** EXERCISE **
A complete, word-for-word restatement of the entries is needed.

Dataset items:

= Beginning of Section =

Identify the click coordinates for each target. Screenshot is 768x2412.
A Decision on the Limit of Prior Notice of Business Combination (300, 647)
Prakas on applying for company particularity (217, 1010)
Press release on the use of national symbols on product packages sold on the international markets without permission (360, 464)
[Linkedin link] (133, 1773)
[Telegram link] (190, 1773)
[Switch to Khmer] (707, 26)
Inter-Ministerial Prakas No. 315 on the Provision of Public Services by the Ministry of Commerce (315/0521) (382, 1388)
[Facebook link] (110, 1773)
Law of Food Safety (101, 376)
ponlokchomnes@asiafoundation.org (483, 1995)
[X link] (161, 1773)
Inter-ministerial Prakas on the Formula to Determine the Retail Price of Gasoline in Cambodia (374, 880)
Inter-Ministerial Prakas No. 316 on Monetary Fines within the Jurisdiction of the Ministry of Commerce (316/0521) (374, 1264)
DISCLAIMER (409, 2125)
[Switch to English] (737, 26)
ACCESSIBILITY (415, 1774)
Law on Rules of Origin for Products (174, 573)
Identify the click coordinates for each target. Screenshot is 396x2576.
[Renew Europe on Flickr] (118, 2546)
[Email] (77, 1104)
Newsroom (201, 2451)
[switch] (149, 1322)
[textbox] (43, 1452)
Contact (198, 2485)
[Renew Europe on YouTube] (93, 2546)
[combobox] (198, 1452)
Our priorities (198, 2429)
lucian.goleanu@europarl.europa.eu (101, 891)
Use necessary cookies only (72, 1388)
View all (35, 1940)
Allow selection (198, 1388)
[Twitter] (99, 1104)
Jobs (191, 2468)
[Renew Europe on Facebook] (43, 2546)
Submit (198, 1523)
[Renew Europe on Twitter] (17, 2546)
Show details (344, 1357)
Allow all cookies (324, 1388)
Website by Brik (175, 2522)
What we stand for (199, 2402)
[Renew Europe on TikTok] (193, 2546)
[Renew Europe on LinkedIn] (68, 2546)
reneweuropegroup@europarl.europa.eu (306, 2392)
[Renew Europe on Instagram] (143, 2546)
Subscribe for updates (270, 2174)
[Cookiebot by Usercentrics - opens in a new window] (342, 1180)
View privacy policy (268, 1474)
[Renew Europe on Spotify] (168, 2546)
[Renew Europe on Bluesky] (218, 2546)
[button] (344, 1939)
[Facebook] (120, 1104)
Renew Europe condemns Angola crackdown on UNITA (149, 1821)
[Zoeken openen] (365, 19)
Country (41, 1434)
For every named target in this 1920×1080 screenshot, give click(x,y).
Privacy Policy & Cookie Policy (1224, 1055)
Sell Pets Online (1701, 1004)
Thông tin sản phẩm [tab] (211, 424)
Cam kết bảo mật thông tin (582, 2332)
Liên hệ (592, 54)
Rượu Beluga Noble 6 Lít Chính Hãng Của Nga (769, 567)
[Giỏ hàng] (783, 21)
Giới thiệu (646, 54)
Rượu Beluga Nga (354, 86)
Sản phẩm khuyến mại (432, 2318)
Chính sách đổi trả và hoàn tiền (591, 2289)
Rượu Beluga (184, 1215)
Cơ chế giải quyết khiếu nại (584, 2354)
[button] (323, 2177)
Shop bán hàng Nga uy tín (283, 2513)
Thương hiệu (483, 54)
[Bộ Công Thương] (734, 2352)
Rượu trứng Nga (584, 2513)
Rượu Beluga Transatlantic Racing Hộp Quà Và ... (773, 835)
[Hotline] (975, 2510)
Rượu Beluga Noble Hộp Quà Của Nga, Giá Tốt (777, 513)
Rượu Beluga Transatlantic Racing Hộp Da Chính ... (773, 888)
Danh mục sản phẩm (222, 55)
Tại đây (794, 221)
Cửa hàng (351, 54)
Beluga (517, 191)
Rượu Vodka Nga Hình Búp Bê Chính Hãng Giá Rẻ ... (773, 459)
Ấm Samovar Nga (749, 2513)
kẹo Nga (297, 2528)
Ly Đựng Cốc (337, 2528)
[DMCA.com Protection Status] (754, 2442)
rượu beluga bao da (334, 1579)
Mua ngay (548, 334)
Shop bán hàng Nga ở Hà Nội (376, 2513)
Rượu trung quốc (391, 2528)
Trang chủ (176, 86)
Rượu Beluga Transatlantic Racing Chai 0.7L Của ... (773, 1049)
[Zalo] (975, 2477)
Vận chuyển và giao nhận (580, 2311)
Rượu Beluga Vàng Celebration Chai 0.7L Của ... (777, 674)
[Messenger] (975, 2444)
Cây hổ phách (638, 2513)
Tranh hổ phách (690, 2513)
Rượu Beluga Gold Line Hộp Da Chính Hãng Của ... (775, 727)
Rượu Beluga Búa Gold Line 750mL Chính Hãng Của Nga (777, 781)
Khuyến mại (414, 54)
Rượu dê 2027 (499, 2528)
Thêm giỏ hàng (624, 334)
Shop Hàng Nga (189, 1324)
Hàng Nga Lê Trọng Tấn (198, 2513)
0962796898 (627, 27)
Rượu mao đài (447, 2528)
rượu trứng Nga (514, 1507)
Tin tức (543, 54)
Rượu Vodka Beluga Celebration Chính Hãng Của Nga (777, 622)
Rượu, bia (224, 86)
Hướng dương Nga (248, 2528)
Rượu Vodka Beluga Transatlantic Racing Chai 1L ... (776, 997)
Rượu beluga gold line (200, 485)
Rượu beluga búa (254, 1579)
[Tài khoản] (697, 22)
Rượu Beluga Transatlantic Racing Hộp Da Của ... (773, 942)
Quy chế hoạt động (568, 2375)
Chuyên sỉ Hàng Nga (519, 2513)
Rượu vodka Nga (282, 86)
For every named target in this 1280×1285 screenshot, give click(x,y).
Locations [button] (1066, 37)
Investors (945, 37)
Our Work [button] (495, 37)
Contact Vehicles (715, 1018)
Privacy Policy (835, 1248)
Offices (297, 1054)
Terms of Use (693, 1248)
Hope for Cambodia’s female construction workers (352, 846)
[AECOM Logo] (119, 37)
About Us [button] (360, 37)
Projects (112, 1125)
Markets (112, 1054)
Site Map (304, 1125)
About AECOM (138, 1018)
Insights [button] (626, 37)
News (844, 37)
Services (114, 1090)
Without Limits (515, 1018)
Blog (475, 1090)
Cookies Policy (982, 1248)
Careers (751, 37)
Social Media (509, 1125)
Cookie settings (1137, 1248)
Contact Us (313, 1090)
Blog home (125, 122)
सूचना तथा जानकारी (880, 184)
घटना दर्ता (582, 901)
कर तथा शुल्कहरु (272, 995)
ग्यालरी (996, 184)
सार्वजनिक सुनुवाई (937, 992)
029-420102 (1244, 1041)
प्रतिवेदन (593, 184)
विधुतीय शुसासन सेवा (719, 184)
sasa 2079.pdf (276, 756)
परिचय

= End of Section =

** SOLUTION BELOW **
Identify the click coordinates for each target. Screenshot is 768x2412.
A Decision on the Limit of Prior Notice of Business Combination (300, 647)
Prakas on applying for company particularity (217, 1010)
Press release on the use of national symbols on product packages sold on the international markets without permission (360, 464)
[Linkedin link] (133, 1773)
[Telegram link] (190, 1773)
[Switch to Khmer] (707, 26)
Inter-Ministerial Prakas No. 315 on the Provision of Public Services by the Ministry of Commerce (315/0521) (382, 1388)
[Facebook link] (110, 1773)
Law of Food Safety (101, 376)
ponlokchomnes@asiafoundation.org (483, 1995)
[X link] (161, 1773)
Inter-ministerial Prakas on the Formula to Determine the Retail Price of Gasoline in Cambodia (374, 880)
Inter-Ministerial Prakas No. 316 on Monetary Fines within the Jurisdiction of the Ministry of Commerce (316/0521) (374, 1264)
DISCLAIMER (409, 2125)
[Switch to English] (737, 26)
ACCESSIBILITY (415, 1774)
Law on Rules of Origin for Products (174, 573)
Identify the click coordinates for each target. Screenshot is 396x2576.
[Renew Europe on Flickr] (118, 2546)
[Email] (77, 1104)
Newsroom (201, 2451)
[switch] (149, 1322)
[textbox] (43, 1452)
Contact (198, 2485)
[Renew Europe on YouTube] (93, 2546)
[combobox] (198, 1452)
Our priorities (198, 2429)
lucian.goleanu@europarl.europa.eu (101, 891)
Use necessary cookies only (72, 1388)
View all (35, 1940)
Allow selection (198, 1388)
[Twitter] (99, 1104)
Jobs (191, 2468)
[Renew Europe on Facebook] (43, 2546)
Submit (198, 1523)
[Renew Europe on Twitter] (17, 2546)
Show details (344, 1357)
Allow all cookies (324, 1388)
Website by Brik (175, 2522)
What we stand for (199, 2402)
[Renew Europe on TikTok] (193, 2546)
[Renew Europe on LinkedIn] (68, 2546)
reneweuropegroup@europarl.europa.eu (306, 2392)
[Renew Europe on Instagram] (143, 2546)
Subscribe for updates (270, 2174)
[Cookiebot by Usercentrics - opens in a new window] (342, 1180)
View privacy policy (268, 1474)
[Renew Europe on Spotify] (168, 2546)
[Renew Europe on Bluesky] (218, 2546)
[button] (344, 1939)
[Facebook] (120, 1104)
Renew Europe condemns Angola crackdown on UNITA (149, 1821)
[Zoeken openen] (365, 19)
Country (41, 1434)
For every named target in this 1920×1080 screenshot, give click(x,y).
Privacy Policy & Cookie Policy (1224, 1055)
Sell Pets Online (1701, 1004)
Thông tin sản phẩm [tab] (211, 424)
Cam kết bảo mật thông tin (582, 2332)
Liên hệ (592, 54)
Rượu Beluga Noble 6 Lít Chính Hãng Của Nga (769, 567)
[Giỏ hàng] (783, 21)
Giới thiệu (646, 54)
Rượu Beluga Nga (354, 86)
Sản phẩm khuyến mại (432, 2318)
Chính sách đổi trả và hoàn tiền (591, 2289)
Rượu Beluga (184, 1215)
Cơ chế giải quyết khiếu nại (584, 2354)
[button] (323, 2177)
Shop bán hàng Nga uy tín (283, 2513)
Thương hiệu (483, 54)
[Bộ Công Thương] (734, 2352)
Rượu trứng Nga (584, 2513)
Rượu Beluga Transatlantic Racing Hộp Quà Và ... (773, 835)
[Hotline] (975, 2510)
Rượu Beluga Noble Hộp Quà Của Nga, Giá Tốt (777, 513)
Rượu Beluga Transatlantic Racing Hộp Da Chính ... (773, 888)
Danh mục sản phẩm (222, 55)
Tại đây (794, 221)
Cửa hàng (351, 54)
Beluga (517, 191)
Rượu Vodka Nga Hình Búp Bê Chính Hãng Giá Rẻ ... (773, 459)
Ấm Samovar Nga (749, 2513)
kẹo Nga (297, 2528)
Ly Đựng Cốc (337, 2528)
[DMCA.com Protection Status] (754, 2442)
rượu beluga bao da (334, 1579)
Mua ngay (548, 334)
Shop bán hàng Nga ở Hà Nội (376, 2513)
Rượu trung quốc (391, 2528)
Trang chủ (176, 86)
Rượu Beluga Transatlantic Racing Chai 0.7L Của ... (773, 1049)
[Zalo] (975, 2477)
Vận chuyển và giao nhận (580, 2311)
Rượu Beluga Vàng Celebration Chai 0.7L Của ... (777, 674)
[Messenger] (975, 2444)
Cây hổ phách (638, 2513)
Tranh hổ phách (690, 2513)
Rượu Beluga Gold Line Hộp Da Chính Hãng Của ... (775, 727)
Rượu Beluga Búa Gold Line 750mL Chính Hãng Của Nga (777, 781)
Khuyến mại (414, 54)
Rượu dê 2027 (499, 2528)
Thêm giỏ hàng (624, 334)
Shop Hàng Nga (189, 1324)
Hàng Nga Lê Trọng Tấn (198, 2513)
0962796898 (627, 27)
Rượu mao đài (447, 2528)
rượu trứng Nga (514, 1507)
Tin tức (543, 54)
Rượu Vodka Beluga Celebration Chính Hãng Của Nga (777, 622)
Rượu, bia (224, 86)
Hướng dương Nga (248, 2528)
Rượu Vodka Beluga Transatlantic Racing Chai 1L ... (776, 997)
Rượu beluga gold line (200, 485)
Rượu beluga búa (254, 1579)
[Tài khoản] (697, 22)
Rượu Beluga Transatlantic Racing Hộp Da Của ... (773, 942)
Quy chế hoạt động (568, 2375)
Chuyên sỉ Hàng Nga (519, 2513)
Rượu vodka Nga (282, 86)
For every named target in this 1280×1285 screenshot, give click(x,y).
Locations [button] (1066, 37)
Investors (945, 37)
Our Work [button] (495, 37)
Contact Vehicles (715, 1018)
Privacy Policy (835, 1248)
Offices (297, 1054)
Terms of Use (693, 1248)
Hope for Cambodia’s female construction workers (352, 846)
[AECOM Logo] (119, 37)
About Us [button] (360, 37)
Projects (112, 1125)
Markets (112, 1054)
Site Map (304, 1125)
About AECOM (138, 1018)
Insights [button] (626, 37)
News (844, 37)
Services (114, 1090)
Without Limits (515, 1018)
Blog (475, 1090)
Cookies Policy (982, 1248)
Careers (751, 37)
Social Media (509, 1125)
Cookie settings (1137, 1248)
Contact Us (313, 1090)
Blog home (125, 122)
सूचना तथा जानकारी (880, 184)
घटना दर्ता (582, 901)
कर तथा शुल्कहरु (272, 995)
ग्यालरी (996, 184)
सार्वजनिक सुनुवाई (937, 992)
029-420102 (1244, 1041)
प्रतिवेदन (593, 184)
विधुतीय शुसासन सेवा (719, 184)
sasa 2079.pdf (276, 756)
परिचय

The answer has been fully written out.